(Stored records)
···
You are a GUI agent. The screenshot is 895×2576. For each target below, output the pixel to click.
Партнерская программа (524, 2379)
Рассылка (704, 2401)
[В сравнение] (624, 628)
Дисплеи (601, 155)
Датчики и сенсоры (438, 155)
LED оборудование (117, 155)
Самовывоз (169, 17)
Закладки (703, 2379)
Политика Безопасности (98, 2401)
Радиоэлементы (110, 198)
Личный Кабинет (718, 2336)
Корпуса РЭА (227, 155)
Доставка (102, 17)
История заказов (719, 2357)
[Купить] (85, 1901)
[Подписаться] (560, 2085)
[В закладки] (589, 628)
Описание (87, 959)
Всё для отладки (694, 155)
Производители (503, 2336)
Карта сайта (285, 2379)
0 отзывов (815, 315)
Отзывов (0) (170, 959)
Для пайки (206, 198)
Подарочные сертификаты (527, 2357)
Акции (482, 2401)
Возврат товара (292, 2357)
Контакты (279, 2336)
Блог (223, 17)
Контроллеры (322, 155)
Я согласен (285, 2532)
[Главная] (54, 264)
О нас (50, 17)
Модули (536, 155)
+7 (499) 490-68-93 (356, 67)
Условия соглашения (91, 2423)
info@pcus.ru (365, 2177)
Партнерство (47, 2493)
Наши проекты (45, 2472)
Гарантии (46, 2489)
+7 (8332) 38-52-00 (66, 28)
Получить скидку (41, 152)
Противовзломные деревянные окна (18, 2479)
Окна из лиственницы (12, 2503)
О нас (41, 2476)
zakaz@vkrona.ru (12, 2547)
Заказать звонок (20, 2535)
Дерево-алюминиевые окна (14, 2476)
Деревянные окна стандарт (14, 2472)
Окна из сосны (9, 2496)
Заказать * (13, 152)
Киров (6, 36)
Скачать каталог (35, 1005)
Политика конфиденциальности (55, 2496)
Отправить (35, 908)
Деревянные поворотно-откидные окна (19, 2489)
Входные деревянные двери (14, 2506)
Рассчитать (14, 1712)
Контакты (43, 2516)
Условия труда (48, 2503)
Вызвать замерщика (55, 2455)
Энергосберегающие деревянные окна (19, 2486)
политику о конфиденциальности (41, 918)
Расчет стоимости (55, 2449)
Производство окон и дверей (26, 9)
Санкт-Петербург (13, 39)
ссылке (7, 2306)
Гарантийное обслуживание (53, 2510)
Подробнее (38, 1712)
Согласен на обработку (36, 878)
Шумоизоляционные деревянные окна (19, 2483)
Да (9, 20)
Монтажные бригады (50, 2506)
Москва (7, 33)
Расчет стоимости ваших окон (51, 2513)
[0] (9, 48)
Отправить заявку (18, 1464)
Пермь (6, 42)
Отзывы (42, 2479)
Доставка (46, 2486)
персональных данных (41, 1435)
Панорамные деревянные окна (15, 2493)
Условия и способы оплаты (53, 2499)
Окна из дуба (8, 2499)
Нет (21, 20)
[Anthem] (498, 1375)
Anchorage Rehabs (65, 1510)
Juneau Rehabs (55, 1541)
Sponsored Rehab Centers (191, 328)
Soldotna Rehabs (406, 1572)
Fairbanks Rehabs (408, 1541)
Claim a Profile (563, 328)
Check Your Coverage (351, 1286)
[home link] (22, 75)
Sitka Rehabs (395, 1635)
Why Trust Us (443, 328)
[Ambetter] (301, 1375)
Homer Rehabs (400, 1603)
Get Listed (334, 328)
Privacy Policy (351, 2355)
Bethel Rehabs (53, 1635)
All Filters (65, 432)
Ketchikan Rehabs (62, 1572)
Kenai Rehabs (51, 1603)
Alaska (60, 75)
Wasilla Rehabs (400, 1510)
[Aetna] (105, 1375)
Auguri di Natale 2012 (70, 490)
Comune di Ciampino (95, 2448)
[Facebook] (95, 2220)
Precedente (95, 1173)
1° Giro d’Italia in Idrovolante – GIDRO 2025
···
Only lines with the word "Rehabs" are wanted. Find and copy them from the records above.

Anchorage Rehabs (65, 1510)
Juneau Rehabs (55, 1541)
Soldotna Rehabs (406, 1572)
Fairbanks Rehabs (408, 1541)
Sitka Rehabs (395, 1635)
Homer Rehabs (400, 1603)
Bethel Rehabs (53, 1635)
Ketchikan Rehabs (62, 1572)
Kenai Rehabs (51, 1603)
Wasilla Rehabs (400, 1510)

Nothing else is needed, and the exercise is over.